子どものころ、千葉直人はヒーローになりたかった。
マンガに出てくるような主人公。悪の組織と戦うスーパーヒーロー。
大人になって気づいた。この世に悪の組織なんてなかった。
かわりに立ちはだかっていたのは、日本をとりまく社会問題。
貧困。差別。格差社会。人口減少。外国人問題。そして日本人同士の分断。
そのどれもが、放っておいていいものではない。なんとかしなければ……。
直人は今朝、夢を見た。とてもリアルな夢だった。
国会議事堂をとりかこむ数万の民衆。日本政府に異をとなえる反逆者たち。
それをむかえうつ、警察機動隊。火炎瓶がとびかい、放水車が出動し、
道路に無数の負傷者がころがっている。そんな夢だ。
マジであせった。夢とは思えないリアリティー。
激化するデモ隊に業を煮やした政府は、武力鎮圧を決断。
荒ぶる民衆に装甲車がつっこんでいくまさにそのとき、直人は目がさめた。
ひどい夢だ。まだドキドキしてる。
だって装甲車だぜ。せっぱ詰まりすぎ。
めざめた直人は、ふとんの中でしばらく考えていた。
いまの日本にはたくさんの問題が山積している。
このままでいいわけがない。オレだってなんとかしたい。
いや、なんとかしなきゃいけない。でもどうすりゃいい?
お金もない。
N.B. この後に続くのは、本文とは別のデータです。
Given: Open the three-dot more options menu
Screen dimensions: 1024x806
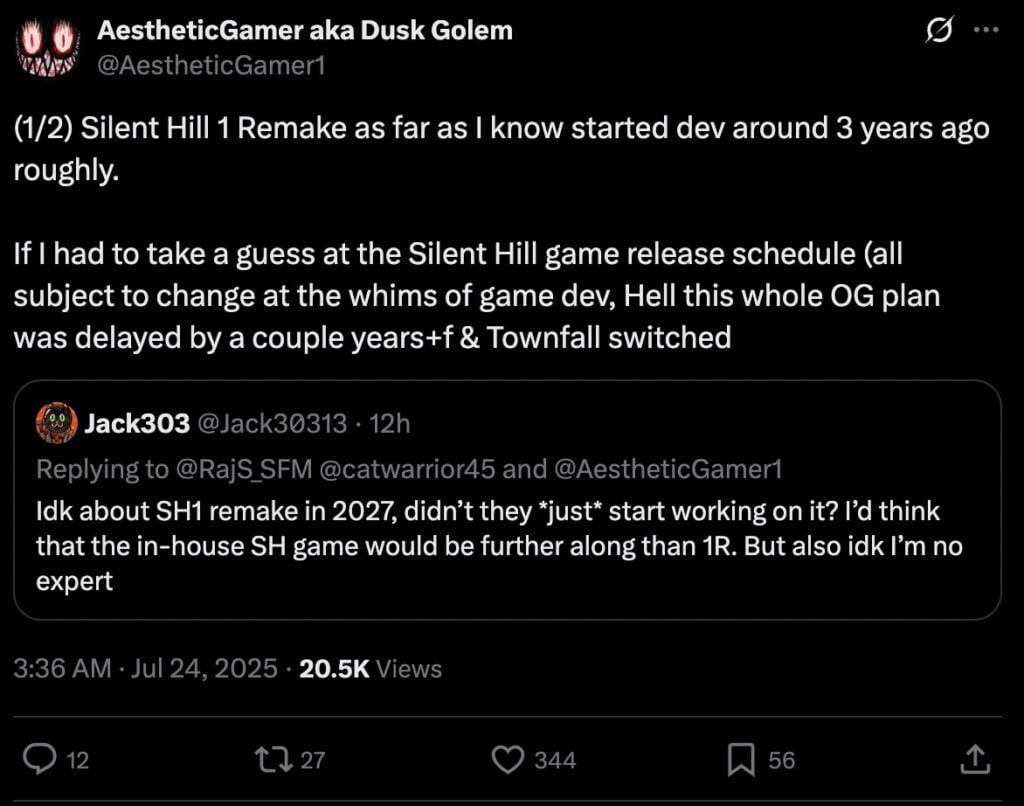Looking at the screenshot, I should pos(987,29).
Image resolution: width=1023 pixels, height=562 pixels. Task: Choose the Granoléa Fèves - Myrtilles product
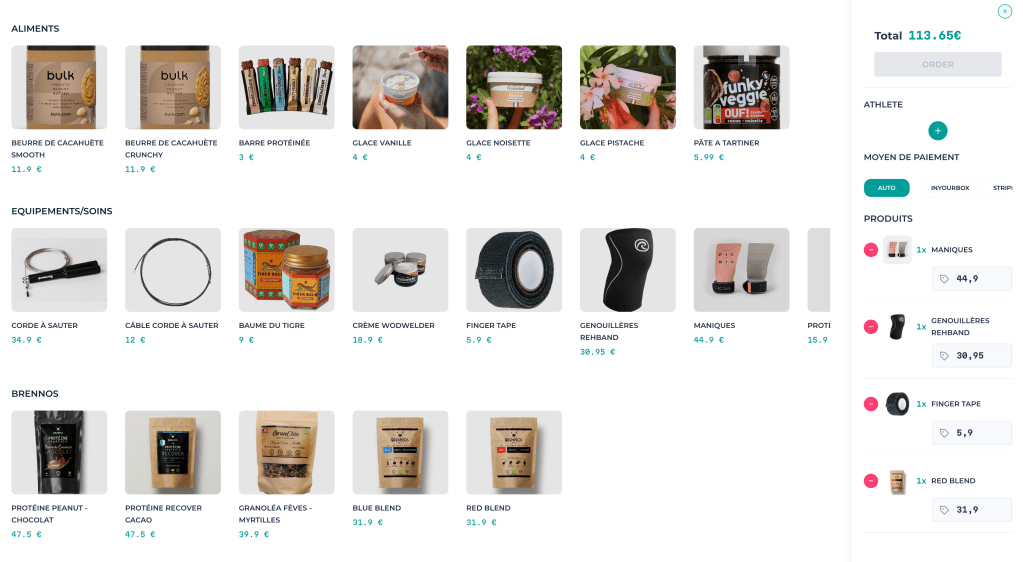286,452
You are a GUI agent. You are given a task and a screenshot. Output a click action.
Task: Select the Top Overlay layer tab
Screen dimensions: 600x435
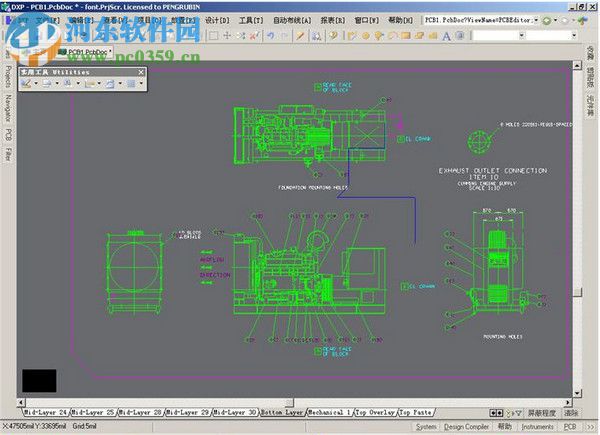tap(374, 412)
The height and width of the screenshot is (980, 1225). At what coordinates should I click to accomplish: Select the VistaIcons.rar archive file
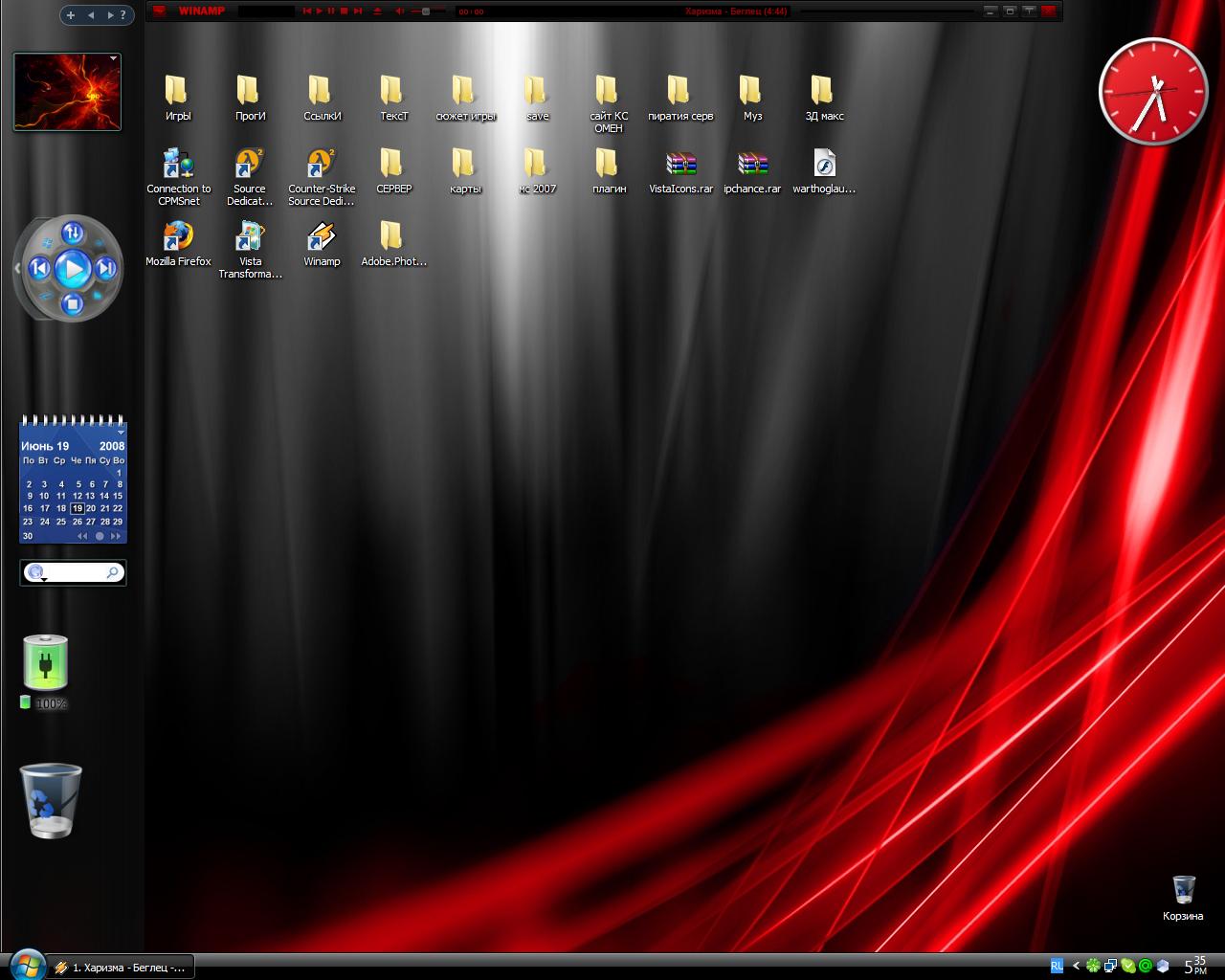[680, 165]
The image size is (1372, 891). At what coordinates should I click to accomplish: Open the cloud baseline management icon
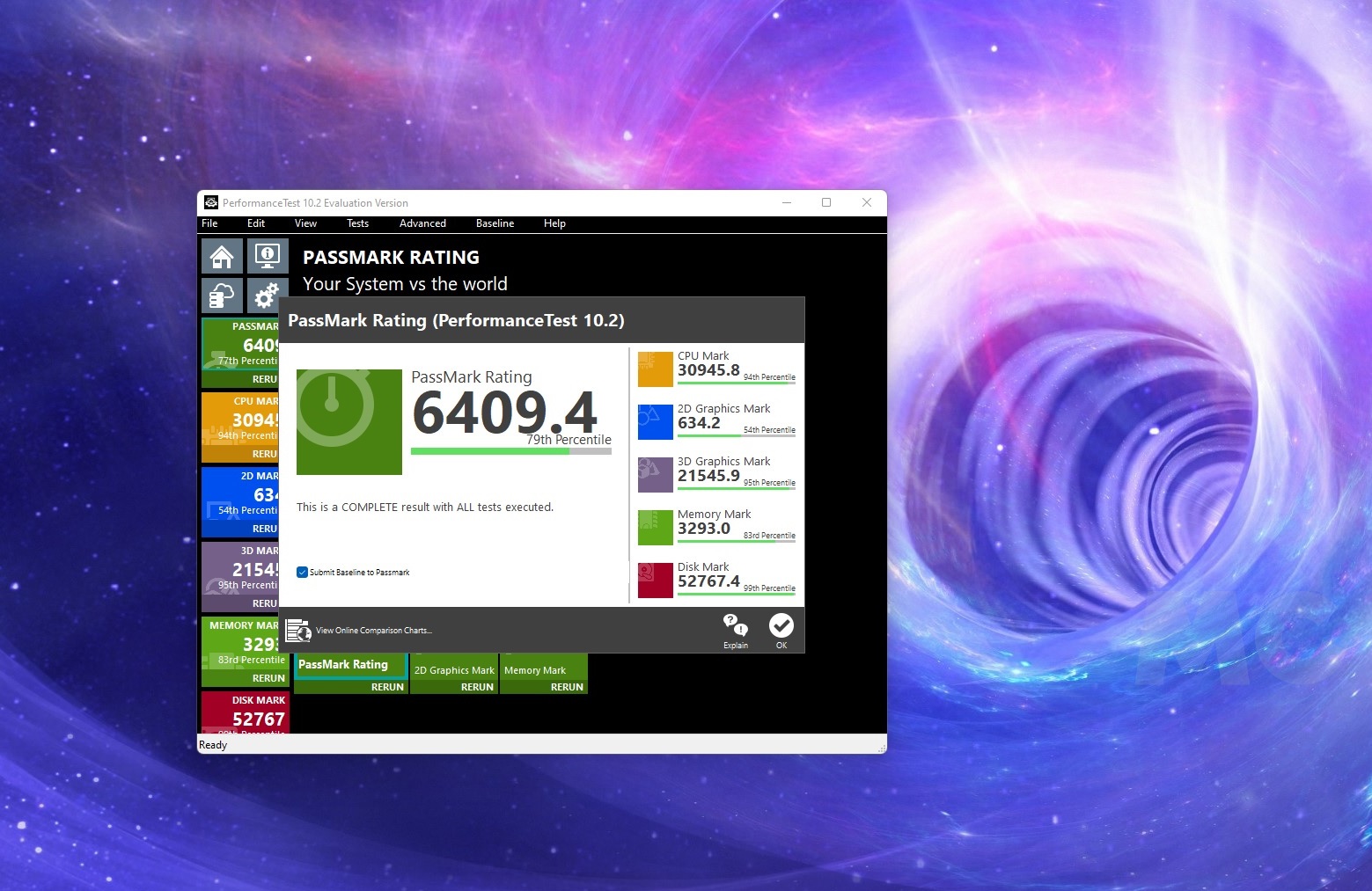coord(222,296)
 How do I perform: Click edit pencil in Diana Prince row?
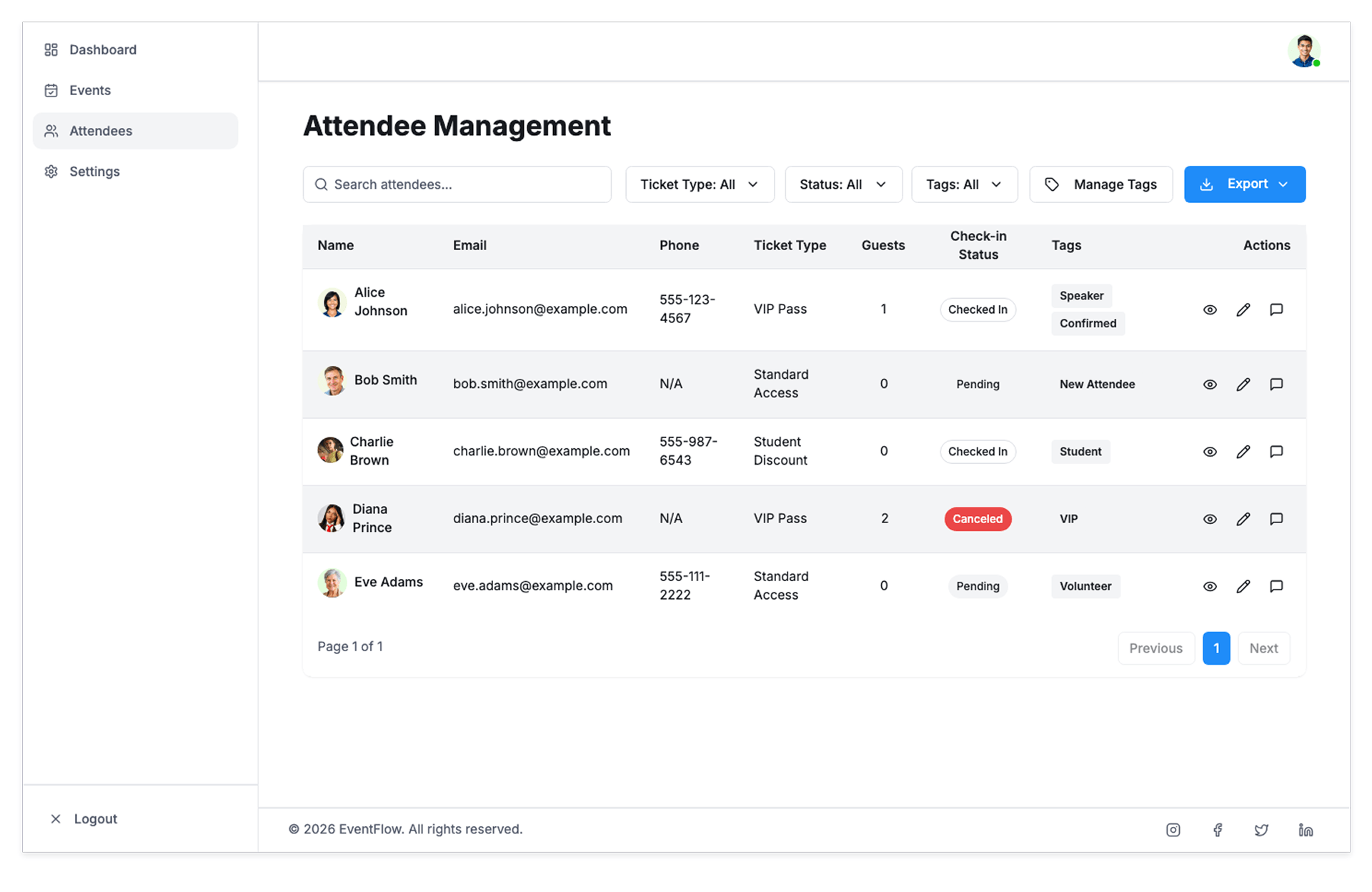[x=1243, y=519]
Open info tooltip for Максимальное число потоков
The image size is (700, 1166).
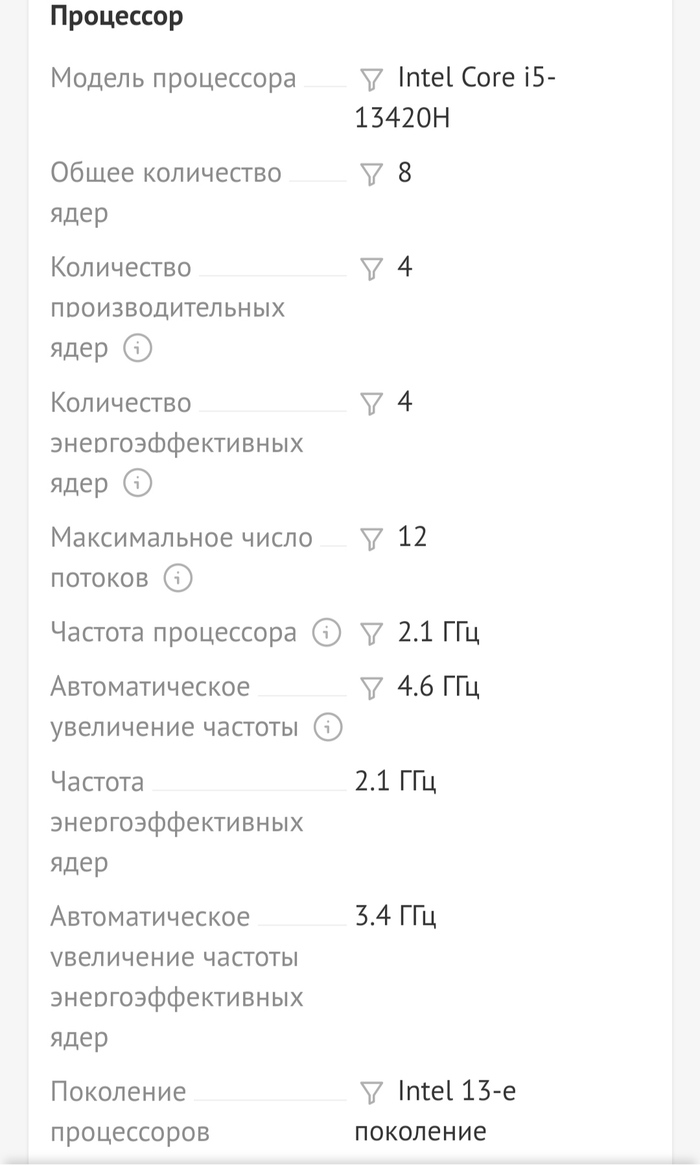(178, 578)
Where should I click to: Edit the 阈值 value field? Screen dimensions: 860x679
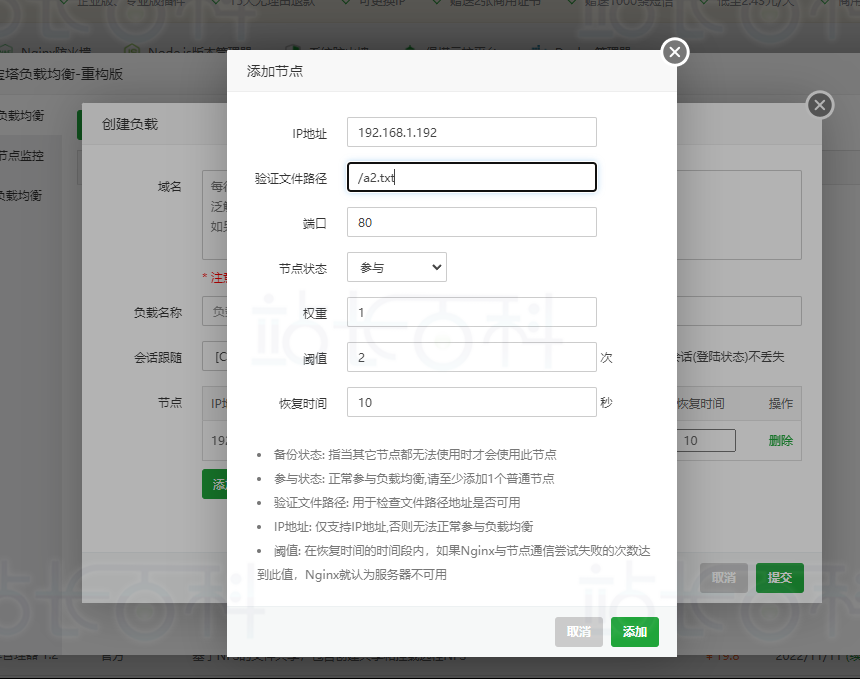coord(471,357)
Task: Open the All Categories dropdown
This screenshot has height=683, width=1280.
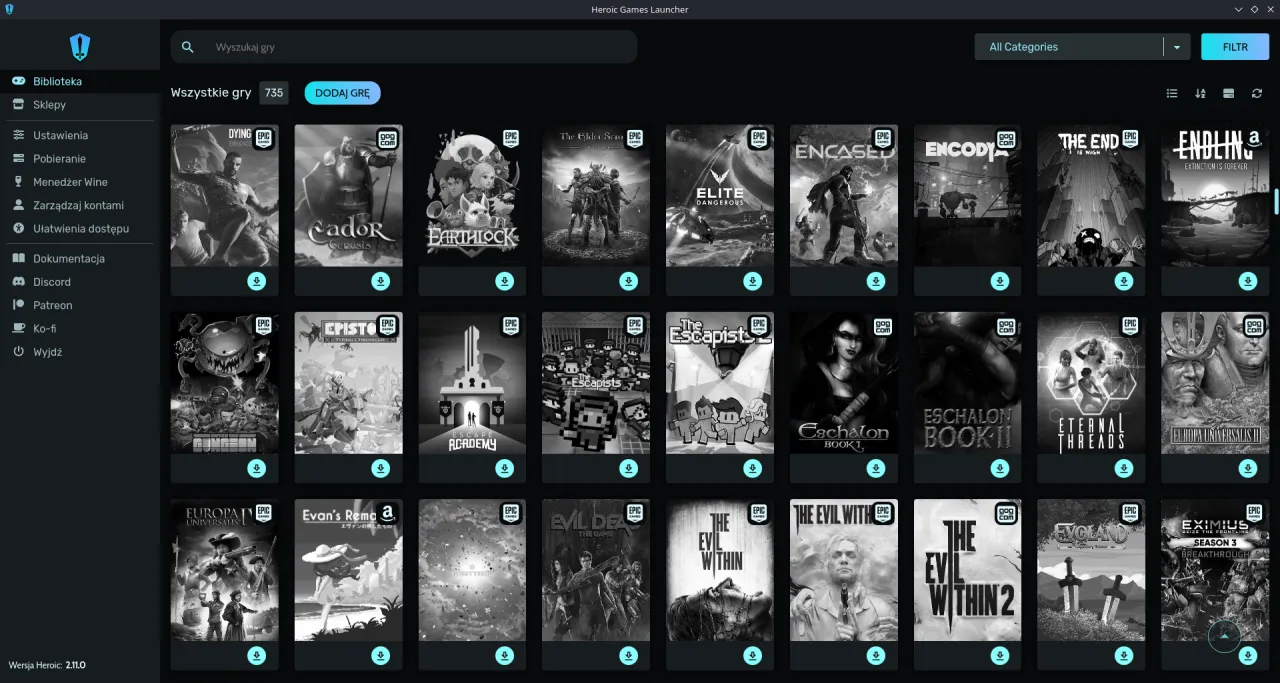Action: 1068,47
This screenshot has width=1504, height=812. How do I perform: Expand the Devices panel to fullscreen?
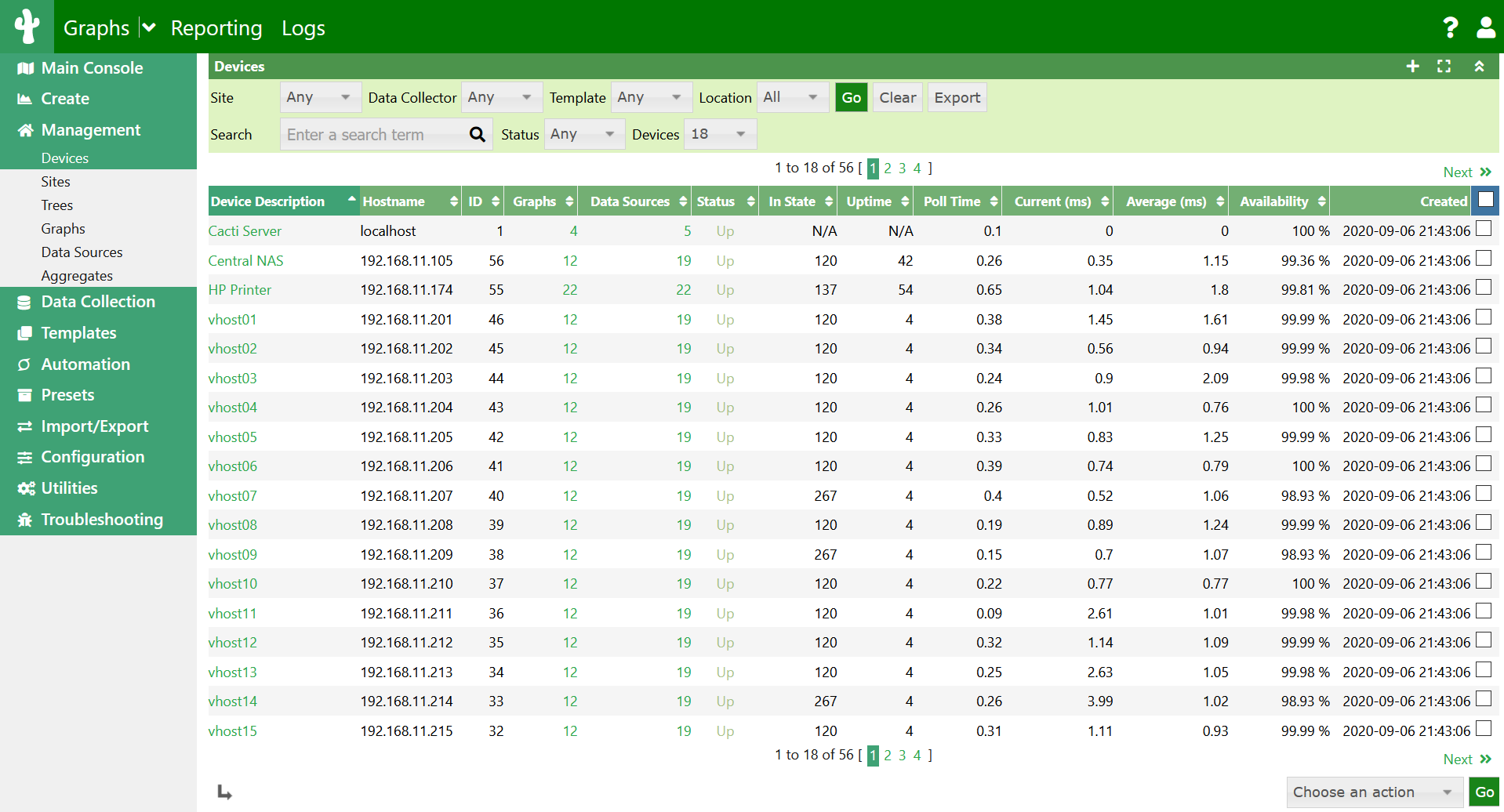point(1444,67)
権力もない。
なにも持たないハタチのオレに、なにができるっていうんだ。
高卒で上京して、近所のスーパーでアルバイトをしながら、安アパートでひとり暮らし。
さえない男の三段活用。いわゆる貧困層ってのは、オレのことをいうんだろうなぁ。
そんなこともふくめ、いまの状況を、この社会をなんとかしたい。なんとか変えたい。
そう思っている。思ってはいるけど、なにをどうすれば……。
ピンポーン!
ふいに玄関のチャイムが鳴った。
枕もとのスマホに手をのばす。八時二十分だ。
だれだよ、こんな朝っぱらから。
そんな簡単に、ひとんちのチャイムを鳴らすなよ。
いつもなら出ない。まだ寝ている時間だ。
こんな失礼なチャイム、ガン無視だよ。
でもまぁ、きょうは起きてるし。出てやらんこともないけどな。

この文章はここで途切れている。